As to the law itself, Article 28F of the ACtJHR’s draft Statute defines piracy as follows:

a) any illegal acts of violence or detention, or any act of depredation, committed for private ends by the crew or the passengers of a private boat, ship or a private aircraft, and directed:
i. on the high seas, against another boat, ship or aircraft, or against persons or property on board such boat, ship or aircraft;
ii. against a boat, ship, aircraft, persons or property in a place outside the jurisdiction of any State
b) any act of voluntary participation in the operation of a boat, ship or of an aircraft with knowledge of facts making it a pirate boat, ship or aircraft;
c) any act of inciting or of intentionally facilitating an act described in sub paragraph (a) or (b).

This definition is an exact replication of Article 101 of the United Nations Convention on the Law of the Sea with the addition of “boat” alongside ship or aircraft throughout.  This is unsurprising given the Convention’s almost universal position as reflecting customary international law on piracy.

Article 28N of the ACtJHR Statute also sets out the modes of liability through which accused can be commit piracy, as follows:

An offence is committed by any person who, in relation to any of the crimes or offences provided for in this Statute:

i.                    Incites, instigates, organizes, directs, facilitates, finances, counsels or participates as a principal, co-principal, agent or accomplice in any of the offences set forth in the present Statute;

ii.                  Aids or abets the commission of any of the offences set forth in the present Statute;

iii.                Is an accessory before or after the fact or in any other manner participates in a  collaboration or conspiracy to commit any of the offences set forth in the present Statute;

iv.                Attempts to commit any of the offences set forth in the present Statute.

These modes of liability apply to all 14 crimes under the Court’s jurisdiction.  It is interesting to note how some of these modes of liability mesh with the piracy definition: for example, Article 28F(c) refers to inciting piracy as a crime whereas Article 28N(i) refers to inciting as a mode of liability.

Despite these small issues regarding the relationship between the definition of piracy and modes of liability, the ACtJHR Statute raises many more practical questions, not least of which is whether this court can really work?

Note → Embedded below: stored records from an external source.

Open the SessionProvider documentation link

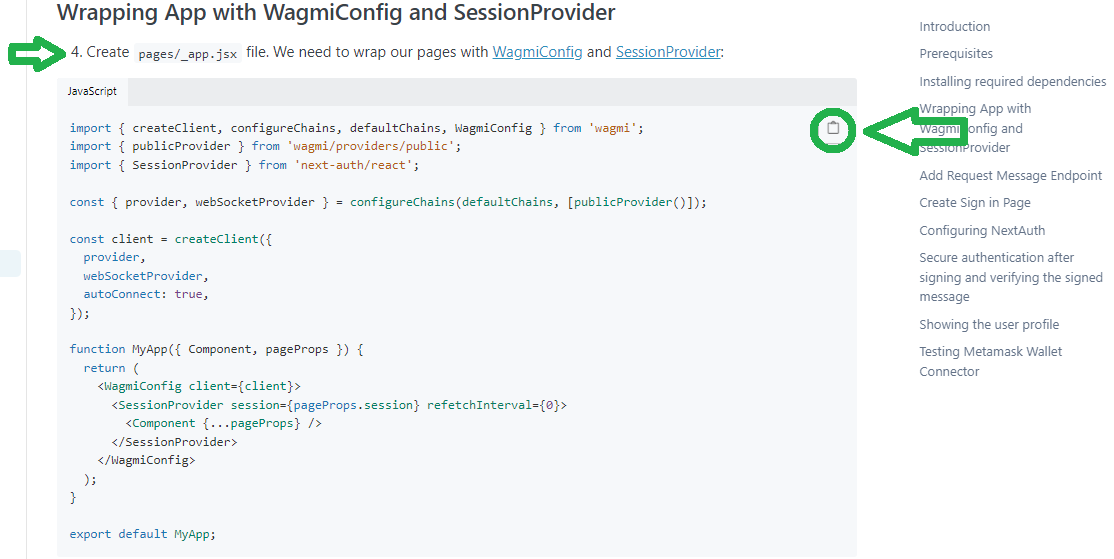tap(667, 52)
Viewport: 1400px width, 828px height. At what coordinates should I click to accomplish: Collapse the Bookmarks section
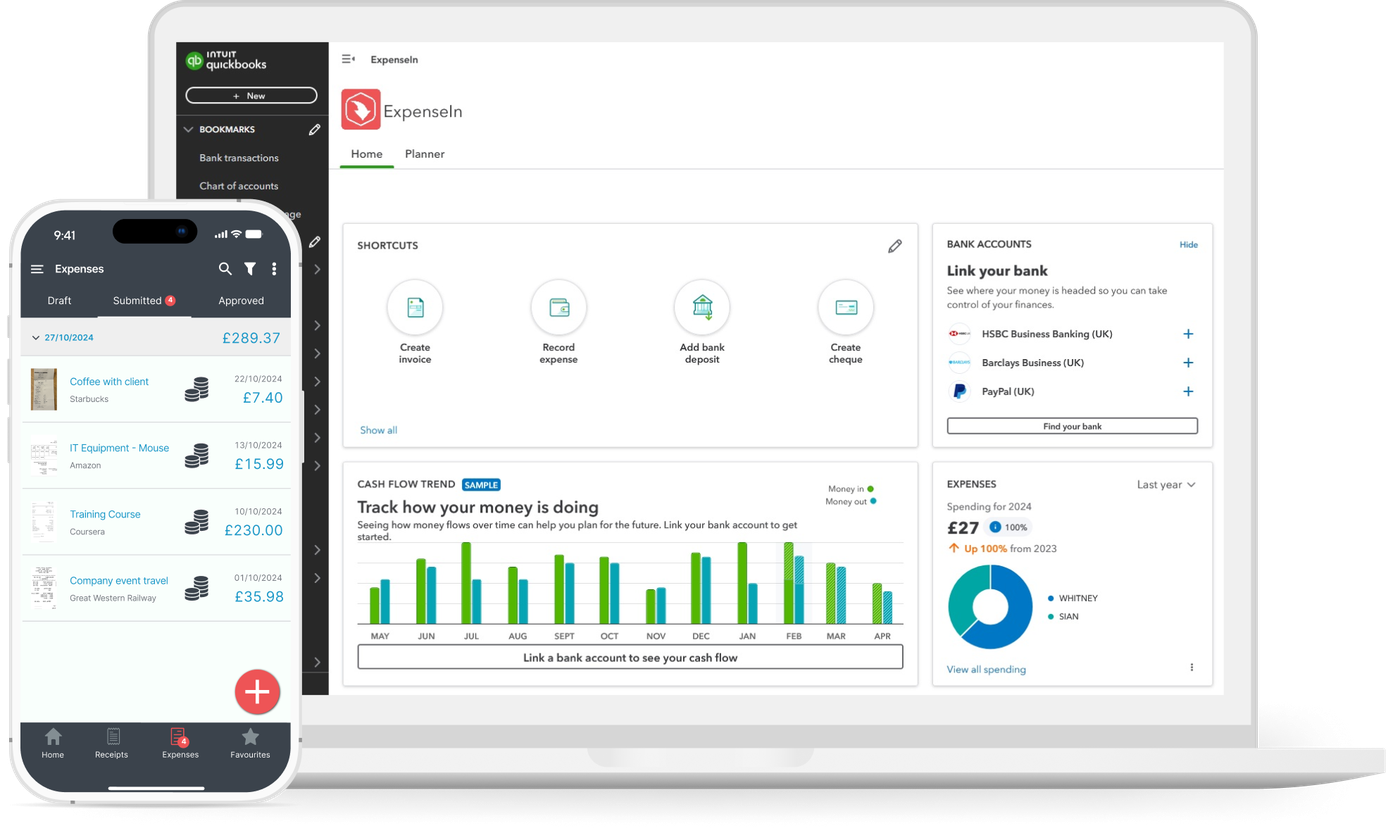(x=188, y=129)
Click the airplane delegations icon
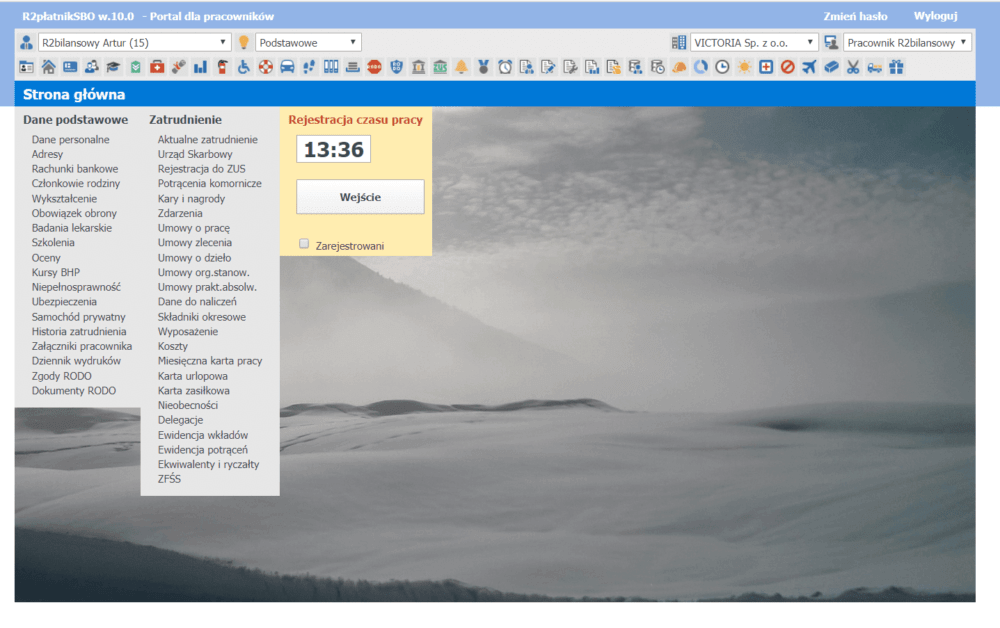The image size is (1000, 628). tap(809, 67)
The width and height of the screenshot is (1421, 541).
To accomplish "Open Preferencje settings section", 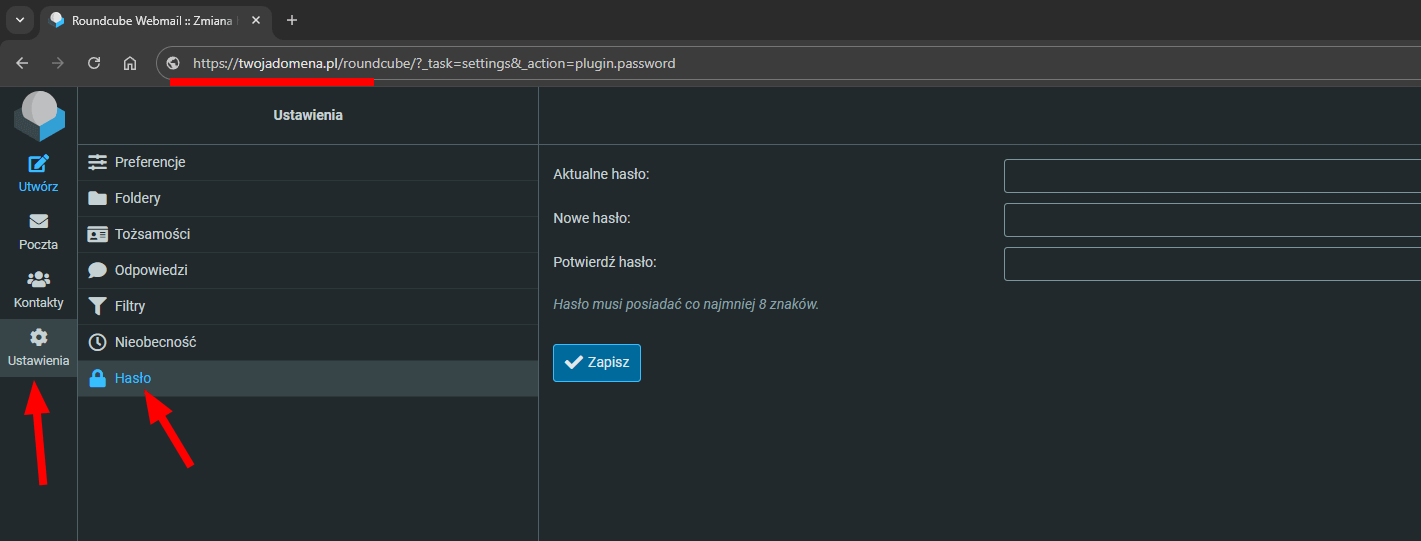I will click(x=150, y=162).
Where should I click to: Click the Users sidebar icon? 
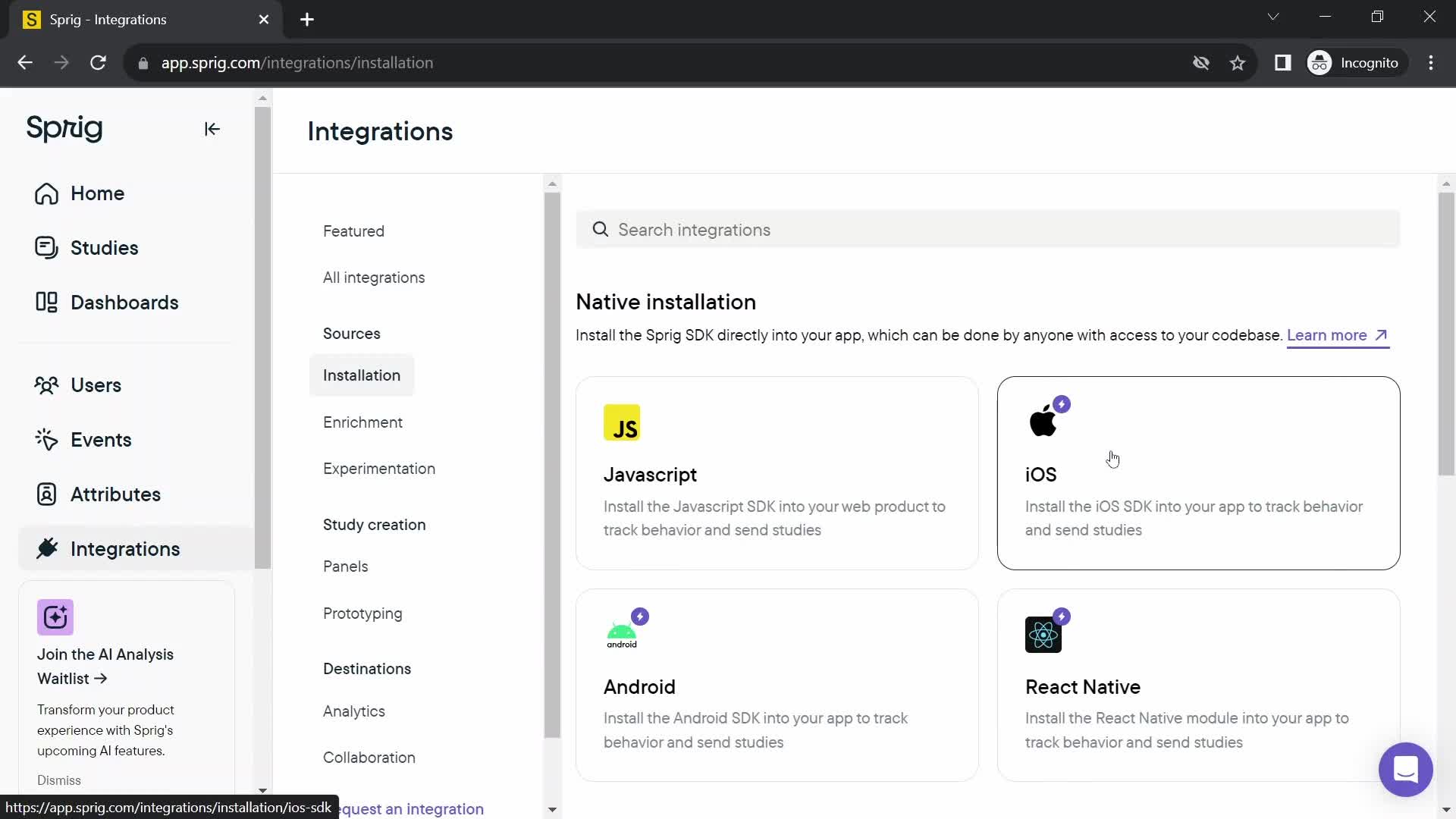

Regarding jurisdiction, under Article 46F of the ACtJHR Statute, the ACtJHR will be able to exercise its jurisdiction over piracy cases where:

1. A situation in which one or more of such crimes appears to have been committed is referred to the Prosecutor by a State Party;

2. A situation in which one or more of such crimes appears to have been committed is referred to the Prosecutor by the Assembly of Heads of State and Government of the African Union or the Peace and Security Council of the African Union.

3. The Prosecutor has initiated an investigation in respect of such a crime in accordance with article 46G.

Therefore, even if countries with prevalent piracy issues such as Somalia are not a state party to the ACtHJR the Court will be able to exercise jurisdiction to hear the case if it is referred to by another state party, which raises the possibility of countries directly affected by piracy, for example Kenya or Tanzania, referring piracy matters to the Court.

An interesting issue will be the capture of alleged pirates irrespective of who referred a piracy matter to the Court. Whilst there is general agreement that universal jurisdiction allows third party states to capture pirates who may be nationals of non-ACtJHR member states, it will be interesting to see how the interplay works between their capture and the handing over to the ACtHJR, since this process may result in several countries being involved.  For example, piracy off the coast of Tanzania referred to the ACtJHR by Kenya could lead to the capture of Somali alleged pirates by the British Navy who could then be transferred to the ACtJHR for trial.

Presumably, a memorandum of agreement or understanding will need to be drafted between those authorities patrolling the seas around Africa who are not member states of the ACtJHR, for example the British Navy, and the ACtJHR.  Such a memorandum would need to specify that patrolling authorities which are not member states of the ACtJHR will hand over into the custody of the ACtJHR persons captured allegedly committing piracy once a matter is referred to the Court. The transfer of individuals would be the same as suspects for genocide, crimes against humanity or other crimes. That the suspects would be detained by third party states also would not be dissimilar to an accused being detained by a third party (for example a Rwandan being detained in Kenya)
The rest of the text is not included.